Discutimos. Casi nos peleamos. A la mañana siguiente me vestí y me puse muy bonita para salir a montar con Lucio, pero Lucio tuvo un problema serio con los peones del establo, me mandó un recado tempranito, y entonces yo me fui sola a la pradera de los tulipanes, no a la subida de la mina. ¡Cómo hice correr ese día a la yegua alazana! La agoté hasta agotarme. Me desmonté. Me tiré en la hierba húmeda por la llovizna de la noche. Pensaba en Luciano, en Lucio, por primera vez en la necesidad de hacer una elección. Tal vez Luciano es el mejor para mí, pensé. Tal vez Luciano.
Dos o tres días después —esa misma semana de mis dudas— Luciano llegó jadeante y me urgió para que fuéramos a conversar en la huerta, a salvo de las miradas espionas de mi tía Irene. Venía de casa de Orestes Marañón con una noticia que era a la vez un reto para nuestro amor, dijo mientras caminábamos bajo los duraznos.

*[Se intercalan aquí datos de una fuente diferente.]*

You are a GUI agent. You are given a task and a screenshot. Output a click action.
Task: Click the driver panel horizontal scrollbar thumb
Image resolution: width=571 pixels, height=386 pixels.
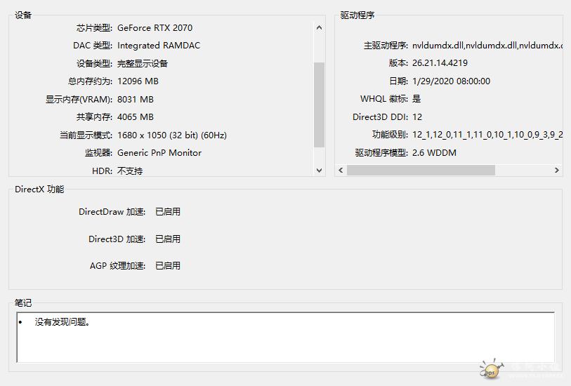(x=421, y=171)
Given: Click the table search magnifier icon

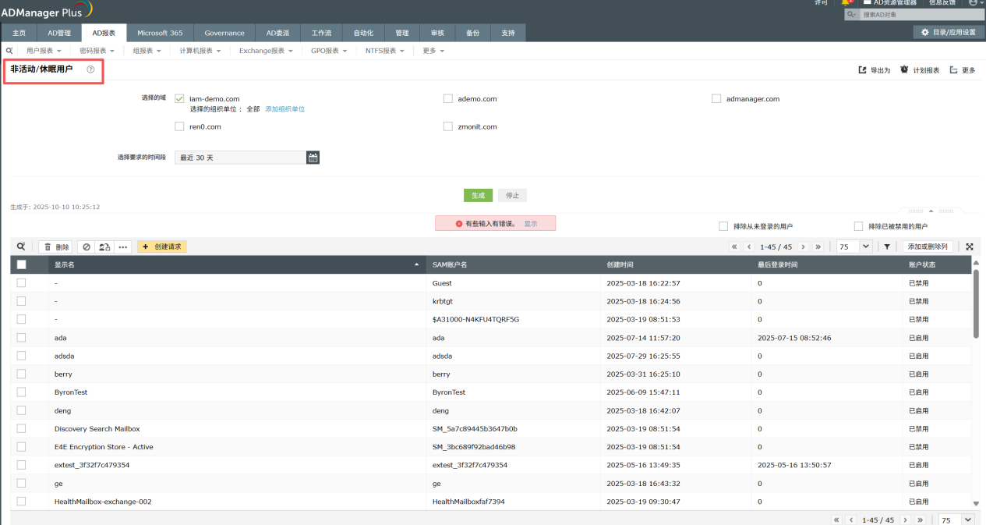Looking at the screenshot, I should [21, 247].
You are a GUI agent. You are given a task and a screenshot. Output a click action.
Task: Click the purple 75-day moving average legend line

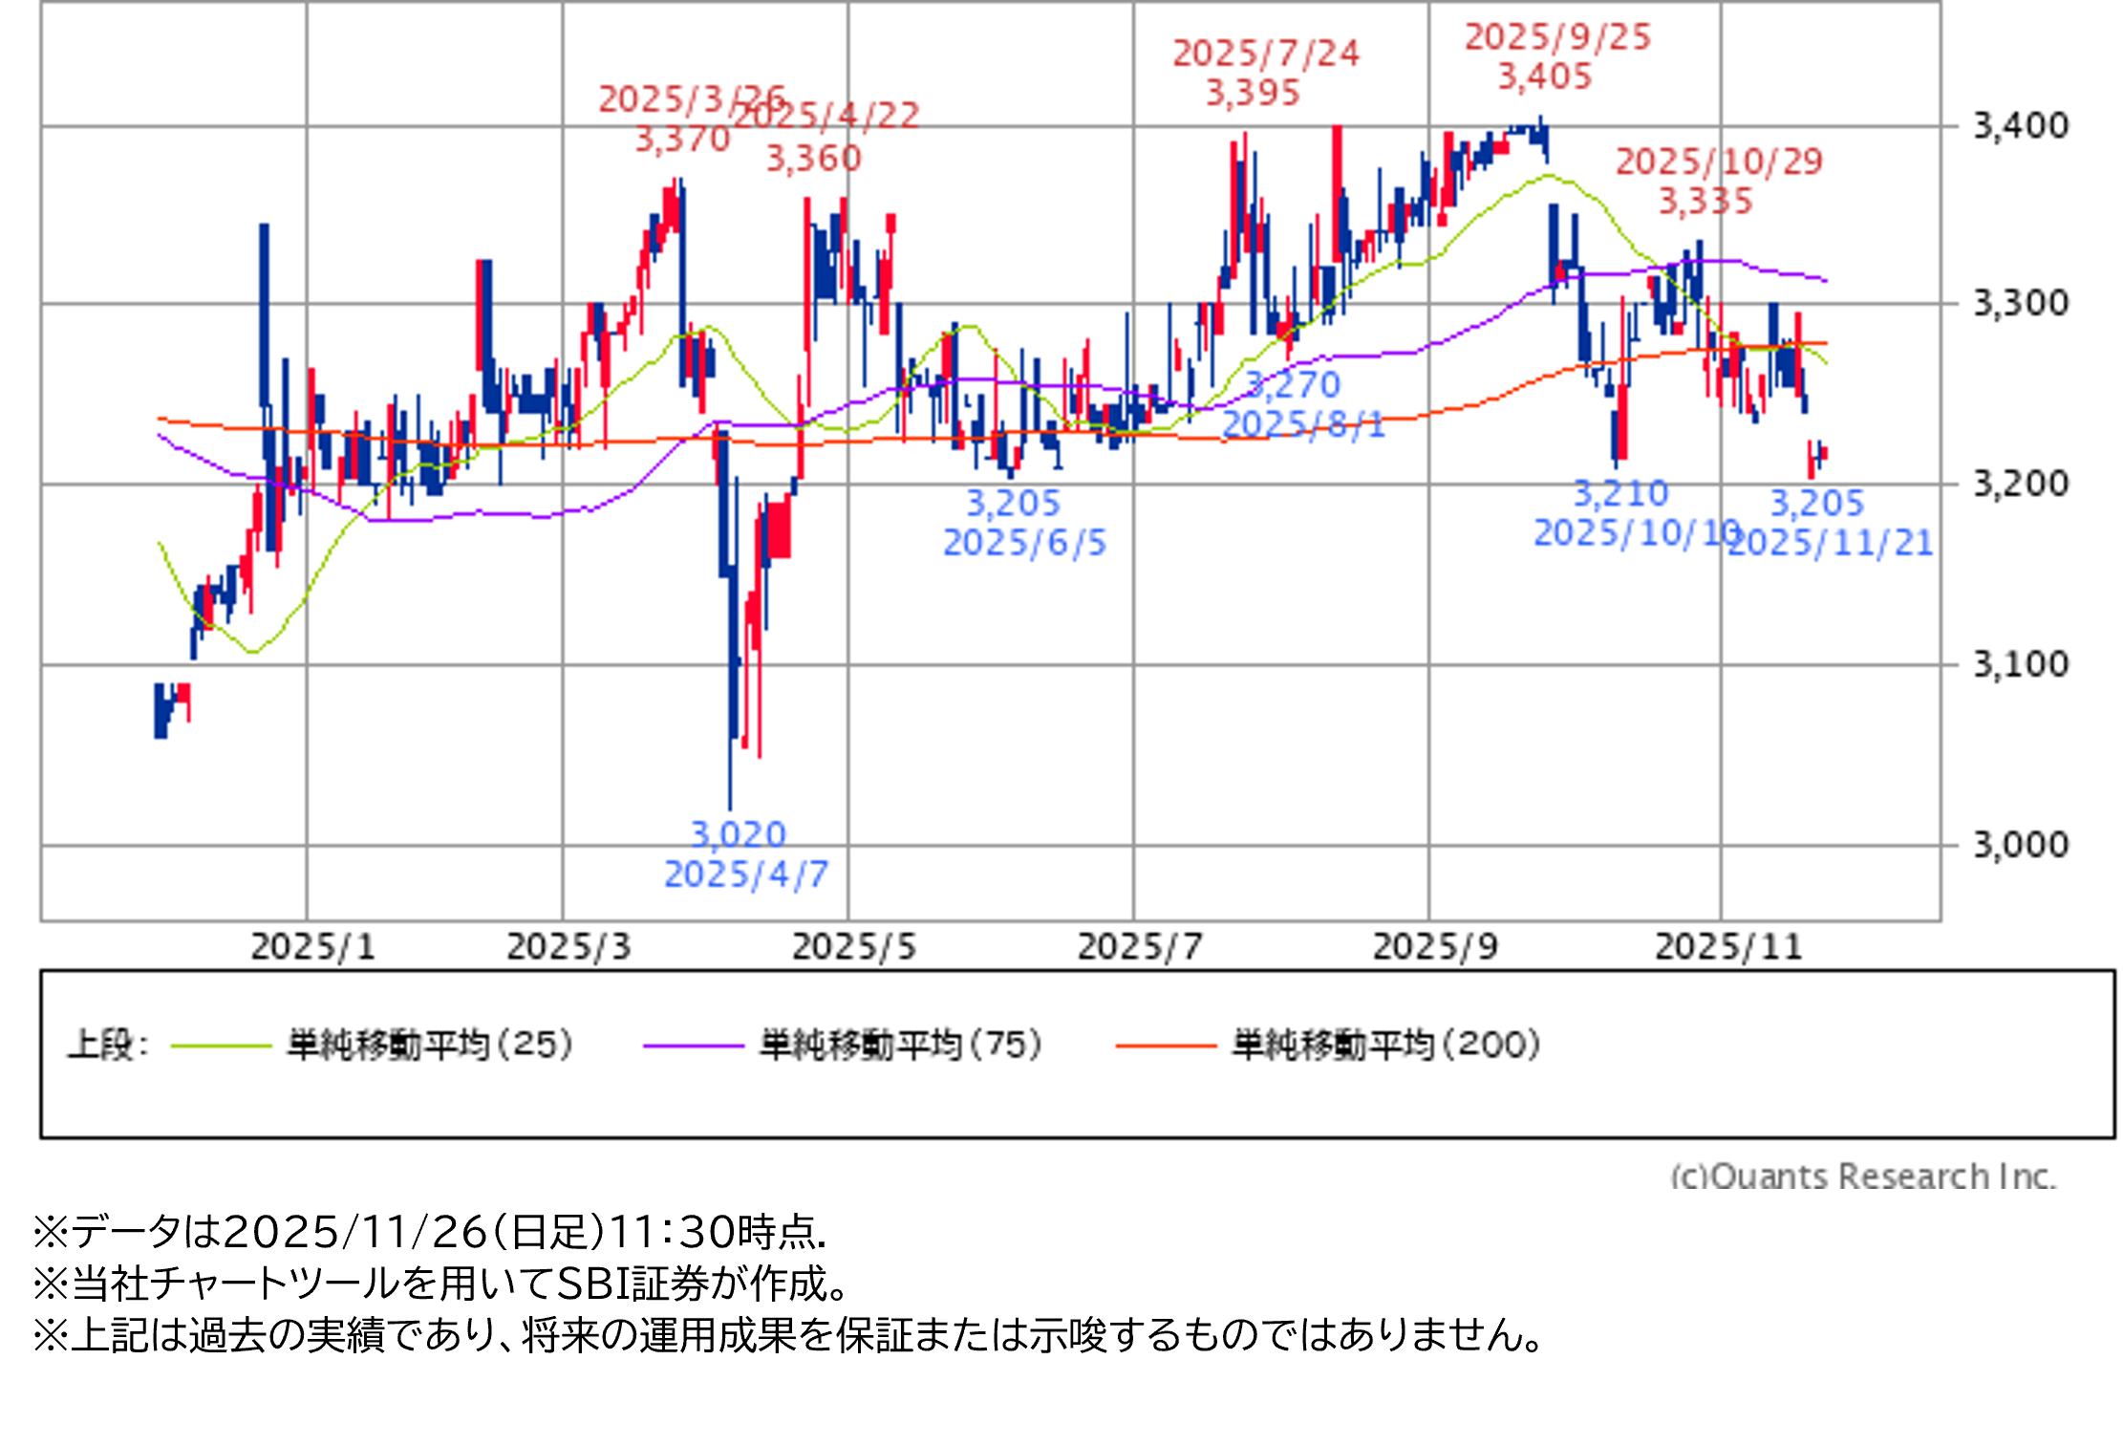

Resultaba que el profesor Marañón era amigo cercanísimo de don Enrique Fernández Martínez, el recién nombrado gobernador de Guanajuato luego de que el Senado de la República declaró desaparecidos los poderes del Estado y puso de patitas en la calle a don José de Jesús Yáñez Maya, un pobre gobernador que duró escasos tres meses. Aunque Guanajuato vivía tiempos políticos muy agitados, nosotros permanecíamos al margen: sólo nos enterábamos de lo poco que rumiaba mi tío Grande —enemigo siempre del gobierno— y de algunos picantes comentarios, más bien chismes de pasillo, del profesor Marañón. Y el profesor Marañón estaba ahora exultante: no sólo habían nombrado gobernador a su amigo Fernández Martínez, sino que su amigo Fernández Martínez, luego de una plática tête a tête con él, se mostró dispuesto a financiar, por cuenta de la Oficina de Cultura del gobierno, todos los gastos y la estancia de Luciano Lapuente en París para tomar un curso de piano con un tal no sé quién, maestro celebérrimo en Europa y América.

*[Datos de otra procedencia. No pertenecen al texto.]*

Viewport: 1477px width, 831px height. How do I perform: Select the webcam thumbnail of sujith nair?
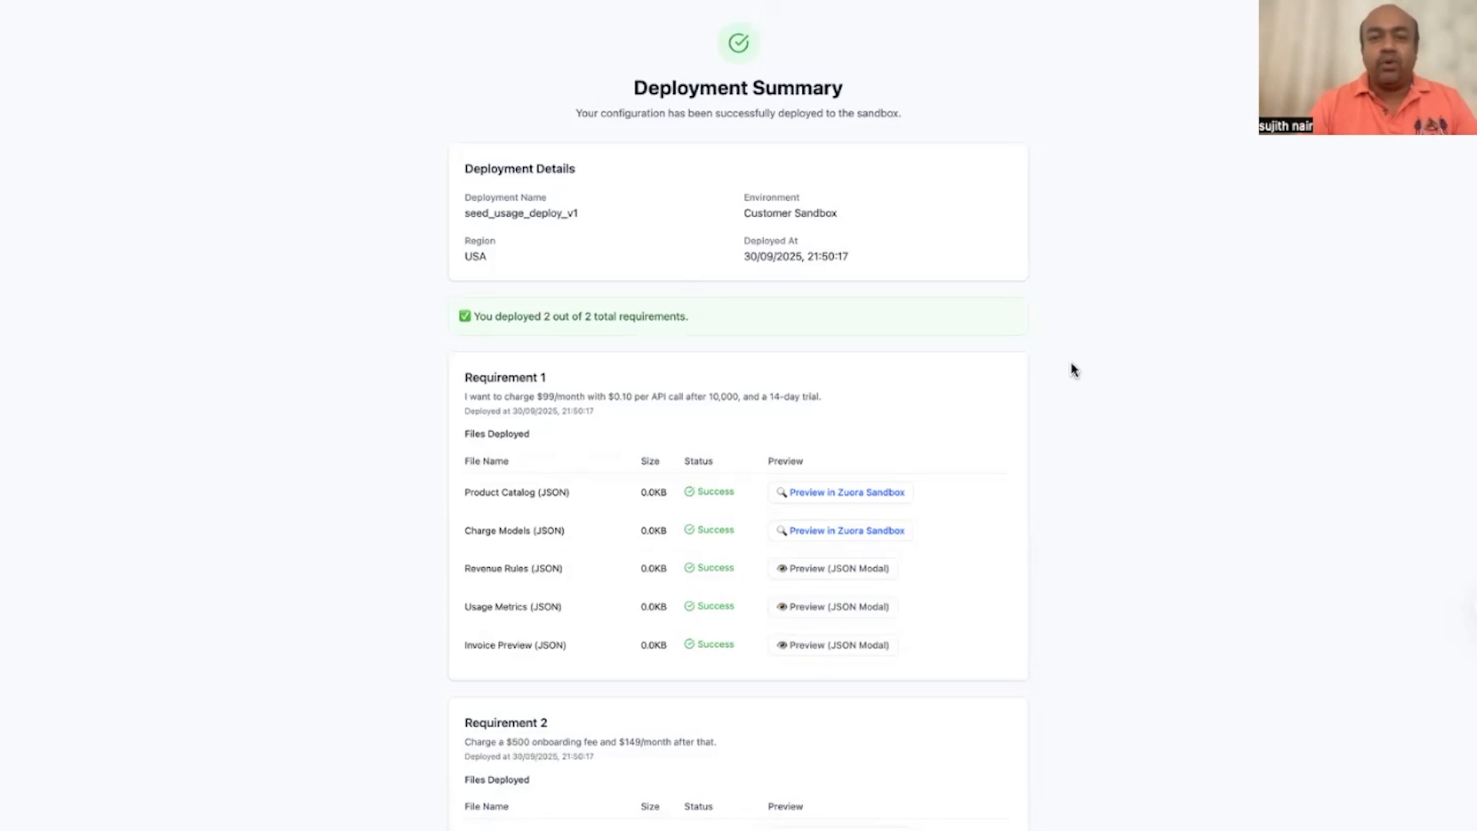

Para Luciano era la oportunidad de su vida. Ahora sí. El momento preciso de abandonar por fin el rancho de su padre —ya no lo soportaba; ni a la casona, ni a las vacas, ni a los ojos espiones de la tía Irene— y emprender de veras, lo que se dice en serio, una carrera profesional de pianista.
—Quiero irme contigo, Norma. Te necesito. Te quiero. Te adoro. Escapémonos juntos sin decir nada de nuestro amor, sin pedir permiso para un matrimonio que jamás de los jamases aceptarán ellos. Lo sé y bien lo sabes tú también, Norma. Es la única manera: fugarnos sin avisar a nadie, dejar una simple carta si quieres, huir y que pase lo que pase a nuestras espaldas.
Necesité gritarle, sacudirlo, callarlo porque parecía una locomotora descarrilada. Estaba a punto de un ataque: tenía los ojos desorbitados, temblaba, se prendía a mis manos con desesperación. Cálmate, Luciano, tranquilo, no es para tanto. No necesitaba huir como un ladrón para realizar en Europa su carrera de pianista. Era un derecho ganado con estudio y esfuerzo. Se lo merecía, le dije. Y mi tío Grande podía ser un bruto, un gigantón de mente cuadrada, pero era también un padre y yo estaba segura, le dije, que si Luciano le explicaba las razones y la importancia de estudiar en París con ese tal no sé quién famosísimo e importantísimo, mi tío Grande terminaría dándole no solamente el permiso y la bendición, sino el dinero suficiente para cubrir sus gastos y para no necesitar de los favores del gobierno que ésos siempre se cobran a largo plazo, como diría mi tío Grande, le dije.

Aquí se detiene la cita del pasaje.